While initially potty training your puppy may seem like a daunting task, even the most stubborn pup can master a new bathroom routine with persistence, consistency, and love. While it is easiest to prevent pups from forming problem behavior as soon as possible, no dog, despite age or situation is a lost cause. Keep these things in mind during puppy training exercises.

Be Positive: It is essential to remember, as with all dog and puppy training, to abstain from negative reinforcement.


If your pup has an accident, distracting them and moving them outside is a vastly preferred option than yelling, screaming or rubbing their nose in it.  Your dog will not associate their location (inside/outside) with any punishment you dish out; they will actually associate the act of using the bathroom with punishment. This negative reinforcement teaches your pup to hide all bathroom activities from you and will severely set your dog training back.

Restrict access: Until your dog has routinely displayed a mastery of proper bathroom habits, restricting their access to the home helps prevent accidents by keeping them in a smaller environment.

Don’t be so boring: Keep your pup supervised and busy! Mischievous younger dogs often sneak off to have accidents.

Don’t leave them alone: Join them outside! If you can’t see your pup doing their business outside, they might just be playing around rather than relieving themselves.

Give praise: Always praise your dog for proper bathroom behavior. If you catch a mistake in process, just distract them and take them were it is ok. Avoid negative association.

Don’t eat and pee in the same place: If your pup seems to enjoy using a constant part of your home, try moving their eating area over to the problem spot. While this will prevent your dog from using the same spot, be careful that a new negative pattern does not develop elsewhere.

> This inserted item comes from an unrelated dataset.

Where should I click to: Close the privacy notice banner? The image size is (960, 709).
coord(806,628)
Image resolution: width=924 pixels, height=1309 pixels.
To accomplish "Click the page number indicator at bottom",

A time for crate: Consider making use of a crate or pen when your dog is unattended. Don’t let your absence undo all of your hard work.

Keep it consistent: If you want your pup to do their business outside, never use puppy pads or indoor aids. Don’t mix signals, choose indoor or outdoor and stick to it.


Positivity and consistency at work with a well-controlled environment are key to successful puppy training and the happiness of everyone involved!